The Library Connection Panel is the surface where a designer explicitly hands the agent a vocabulary. Without it, the agent infers from recently used components — a probabilistic starting point. With it, the agent draws from a specific published library, and every component name, variable, and style in that library becomes something the user can address by name in a prompt.

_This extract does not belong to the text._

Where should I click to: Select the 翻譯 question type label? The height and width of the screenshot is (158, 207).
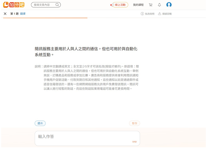point(23,14)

The panel anatomy: an explicit binary choice
The connection flow starts with the "Add context" button in the agent's prompt box. Clicking it opens a panel titled "Connect a library," listing all libraries available within the current design file. 1 The panel presents a binary choice: connect a specific library, or let Figma infer from recent usage. That choice structure is doing information hierarchy work. By surfacing it as a decision point rather than a setting buried in preferences, Figma signals that context is an active input to the agent, not a passive background. The user is being asked: how much control do you want over this output?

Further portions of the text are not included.